For one hundred years, per capita incomes in poorer U.S. states have grown more rapidly than incomes in richer states, narrowing the gap between them. Over the past three decades, though, the rate of convergence has slowed sharply. It has become more difficult for poorer states to catch up with richer states. In a paper presented at the Municipal Finance Conference, Peter Ganong of the University of Chicago and Daniel Shoag of Harvard attribute this slowdown in convergence to increasingly tight land use regulations in wealthy areas.
Their argument: Historically, much of the convergence in income across states was driven by the migration of labor from poorer states to wealthier states. This migration held down wage growth in richer states and boosted wage growth in poorer states. This historical pattern was disrupted by increasingly strict land use regulations. Regulation boosted housing costs in richer states so that migration was no longer an attractive option for low-skill, low-wage workers. But migration remained attractive for high-skilled workers, and they continued to move to wealthy places.
Ganong and Shoag link this changing migration pattern to local housing regulation using an innovative measure of land use regulation drawn from state appeals court records. They show that in higher income places where land use regulations were not tightened, convergence continued at its historical rate.

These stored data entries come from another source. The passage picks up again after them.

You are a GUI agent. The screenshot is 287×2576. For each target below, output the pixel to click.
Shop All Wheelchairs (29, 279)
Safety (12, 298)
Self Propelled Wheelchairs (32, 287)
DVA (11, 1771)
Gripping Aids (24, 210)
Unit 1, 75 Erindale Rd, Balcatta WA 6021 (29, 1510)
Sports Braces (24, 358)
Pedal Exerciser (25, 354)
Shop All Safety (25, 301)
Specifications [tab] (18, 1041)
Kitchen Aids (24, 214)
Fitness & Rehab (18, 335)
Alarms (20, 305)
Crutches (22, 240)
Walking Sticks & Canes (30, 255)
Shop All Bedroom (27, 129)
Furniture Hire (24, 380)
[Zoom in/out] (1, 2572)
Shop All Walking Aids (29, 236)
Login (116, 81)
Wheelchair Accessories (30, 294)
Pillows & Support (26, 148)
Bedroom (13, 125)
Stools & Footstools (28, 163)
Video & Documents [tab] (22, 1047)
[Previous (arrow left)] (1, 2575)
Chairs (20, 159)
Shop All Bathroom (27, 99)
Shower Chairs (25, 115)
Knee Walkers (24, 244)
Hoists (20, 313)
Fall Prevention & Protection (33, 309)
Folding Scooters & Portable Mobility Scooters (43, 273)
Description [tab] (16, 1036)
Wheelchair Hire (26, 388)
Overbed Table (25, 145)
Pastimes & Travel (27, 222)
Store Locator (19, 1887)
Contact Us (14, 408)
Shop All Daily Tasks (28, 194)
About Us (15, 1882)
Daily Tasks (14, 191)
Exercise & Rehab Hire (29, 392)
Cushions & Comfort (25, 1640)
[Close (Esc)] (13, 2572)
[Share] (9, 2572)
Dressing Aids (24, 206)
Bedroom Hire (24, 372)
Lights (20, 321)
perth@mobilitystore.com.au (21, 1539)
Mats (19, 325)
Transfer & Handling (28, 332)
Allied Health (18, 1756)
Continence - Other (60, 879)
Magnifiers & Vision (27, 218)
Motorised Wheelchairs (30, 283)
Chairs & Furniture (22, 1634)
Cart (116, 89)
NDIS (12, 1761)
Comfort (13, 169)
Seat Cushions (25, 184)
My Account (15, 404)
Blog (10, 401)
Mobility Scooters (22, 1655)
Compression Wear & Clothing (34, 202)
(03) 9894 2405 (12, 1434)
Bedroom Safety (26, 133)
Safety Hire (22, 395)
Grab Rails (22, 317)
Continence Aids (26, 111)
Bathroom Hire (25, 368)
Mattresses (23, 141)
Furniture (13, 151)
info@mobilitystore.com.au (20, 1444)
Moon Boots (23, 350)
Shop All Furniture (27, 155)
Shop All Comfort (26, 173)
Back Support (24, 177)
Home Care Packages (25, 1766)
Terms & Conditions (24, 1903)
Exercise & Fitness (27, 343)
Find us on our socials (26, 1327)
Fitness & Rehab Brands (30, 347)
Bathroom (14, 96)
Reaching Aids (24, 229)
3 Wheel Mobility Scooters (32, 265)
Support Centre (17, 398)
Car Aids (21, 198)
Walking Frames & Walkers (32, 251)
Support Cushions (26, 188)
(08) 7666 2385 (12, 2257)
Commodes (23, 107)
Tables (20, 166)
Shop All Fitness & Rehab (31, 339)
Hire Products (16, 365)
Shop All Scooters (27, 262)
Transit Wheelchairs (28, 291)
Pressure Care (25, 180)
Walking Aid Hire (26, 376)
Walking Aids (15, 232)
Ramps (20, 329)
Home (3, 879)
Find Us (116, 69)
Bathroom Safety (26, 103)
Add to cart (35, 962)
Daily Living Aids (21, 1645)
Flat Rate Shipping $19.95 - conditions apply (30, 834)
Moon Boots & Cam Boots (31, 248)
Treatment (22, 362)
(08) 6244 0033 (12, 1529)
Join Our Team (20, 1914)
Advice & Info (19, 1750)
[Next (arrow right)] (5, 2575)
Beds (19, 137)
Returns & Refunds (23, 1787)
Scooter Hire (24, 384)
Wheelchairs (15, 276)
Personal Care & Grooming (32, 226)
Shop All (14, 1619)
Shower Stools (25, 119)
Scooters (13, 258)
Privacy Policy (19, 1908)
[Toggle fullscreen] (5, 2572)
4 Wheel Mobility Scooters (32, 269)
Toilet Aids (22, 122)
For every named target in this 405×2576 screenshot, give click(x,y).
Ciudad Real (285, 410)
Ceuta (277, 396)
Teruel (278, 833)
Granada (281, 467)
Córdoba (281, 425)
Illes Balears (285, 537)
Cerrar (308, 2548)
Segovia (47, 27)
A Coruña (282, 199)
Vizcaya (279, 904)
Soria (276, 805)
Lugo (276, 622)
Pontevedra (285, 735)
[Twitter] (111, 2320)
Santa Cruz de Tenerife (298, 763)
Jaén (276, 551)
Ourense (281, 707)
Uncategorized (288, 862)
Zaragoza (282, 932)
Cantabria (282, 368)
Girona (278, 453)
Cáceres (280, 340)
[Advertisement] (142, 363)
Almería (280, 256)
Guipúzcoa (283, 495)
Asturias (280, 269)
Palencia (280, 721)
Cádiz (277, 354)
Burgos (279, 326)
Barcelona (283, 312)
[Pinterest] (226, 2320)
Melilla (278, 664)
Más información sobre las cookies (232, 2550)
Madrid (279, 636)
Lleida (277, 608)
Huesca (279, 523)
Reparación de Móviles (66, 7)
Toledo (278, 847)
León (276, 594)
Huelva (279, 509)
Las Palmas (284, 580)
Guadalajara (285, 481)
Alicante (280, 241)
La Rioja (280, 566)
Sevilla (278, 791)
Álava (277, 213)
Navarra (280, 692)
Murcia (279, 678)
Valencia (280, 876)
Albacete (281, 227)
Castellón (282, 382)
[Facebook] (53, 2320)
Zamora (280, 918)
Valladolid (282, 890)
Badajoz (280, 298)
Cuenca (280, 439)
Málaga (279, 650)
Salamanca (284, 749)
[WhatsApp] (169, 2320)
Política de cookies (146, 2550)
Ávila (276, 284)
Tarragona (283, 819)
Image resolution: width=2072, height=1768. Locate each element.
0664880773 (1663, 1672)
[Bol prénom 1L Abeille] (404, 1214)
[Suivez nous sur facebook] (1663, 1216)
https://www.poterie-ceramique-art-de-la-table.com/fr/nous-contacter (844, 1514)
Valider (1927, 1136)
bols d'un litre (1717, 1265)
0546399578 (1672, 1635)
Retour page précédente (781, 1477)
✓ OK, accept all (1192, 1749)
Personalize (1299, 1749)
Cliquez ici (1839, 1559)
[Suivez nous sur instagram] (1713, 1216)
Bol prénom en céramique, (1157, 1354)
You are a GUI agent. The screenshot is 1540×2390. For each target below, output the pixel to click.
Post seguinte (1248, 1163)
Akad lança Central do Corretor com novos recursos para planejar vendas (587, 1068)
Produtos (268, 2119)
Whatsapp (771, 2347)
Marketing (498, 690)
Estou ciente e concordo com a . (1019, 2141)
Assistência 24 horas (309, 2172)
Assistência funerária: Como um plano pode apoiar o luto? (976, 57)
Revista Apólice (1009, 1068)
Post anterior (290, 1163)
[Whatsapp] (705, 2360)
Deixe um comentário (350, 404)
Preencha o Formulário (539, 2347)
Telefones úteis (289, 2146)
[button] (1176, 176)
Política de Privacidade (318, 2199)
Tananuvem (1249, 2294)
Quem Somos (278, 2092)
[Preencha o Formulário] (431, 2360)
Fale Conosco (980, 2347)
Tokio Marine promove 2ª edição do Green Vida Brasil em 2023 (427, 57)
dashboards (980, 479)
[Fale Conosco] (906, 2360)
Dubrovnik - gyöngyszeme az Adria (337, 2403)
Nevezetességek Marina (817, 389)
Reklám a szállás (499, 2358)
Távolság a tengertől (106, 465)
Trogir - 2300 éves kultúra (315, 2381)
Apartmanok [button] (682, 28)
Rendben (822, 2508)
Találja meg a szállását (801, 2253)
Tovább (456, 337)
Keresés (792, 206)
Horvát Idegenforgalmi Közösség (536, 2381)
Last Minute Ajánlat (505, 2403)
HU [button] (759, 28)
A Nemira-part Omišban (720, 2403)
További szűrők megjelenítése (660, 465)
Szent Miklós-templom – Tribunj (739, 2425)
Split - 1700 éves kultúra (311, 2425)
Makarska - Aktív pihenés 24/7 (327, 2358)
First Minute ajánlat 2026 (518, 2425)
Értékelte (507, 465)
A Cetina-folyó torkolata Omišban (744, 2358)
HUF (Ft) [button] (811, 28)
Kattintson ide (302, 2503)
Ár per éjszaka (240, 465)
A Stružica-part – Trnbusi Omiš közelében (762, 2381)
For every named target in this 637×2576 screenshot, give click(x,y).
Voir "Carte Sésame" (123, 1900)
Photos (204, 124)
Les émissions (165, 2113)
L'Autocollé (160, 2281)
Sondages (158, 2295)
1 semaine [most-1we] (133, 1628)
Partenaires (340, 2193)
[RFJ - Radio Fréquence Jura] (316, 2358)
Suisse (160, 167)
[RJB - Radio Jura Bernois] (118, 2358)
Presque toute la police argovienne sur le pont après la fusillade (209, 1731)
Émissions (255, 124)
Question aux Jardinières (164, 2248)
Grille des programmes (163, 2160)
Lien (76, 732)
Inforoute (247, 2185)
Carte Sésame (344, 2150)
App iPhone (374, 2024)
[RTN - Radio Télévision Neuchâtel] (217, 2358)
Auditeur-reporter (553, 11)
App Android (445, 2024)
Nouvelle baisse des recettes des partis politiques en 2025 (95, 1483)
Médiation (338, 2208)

The authors also contend that, the divergence in the migration patterns of skilled and unskilled households contributed to rising income inequality. Specifically, they calculate that the increase in hourly wage inequality from 1980 to 2010 would have been approximately 10% smaller if convergence in economic growth across states had maintained the pace observed from 1940 to 1980.
This research is among the first to highlight the important channel played by land use regulation in explaining regional migration patterns, slowing convergence, and increasing inequality.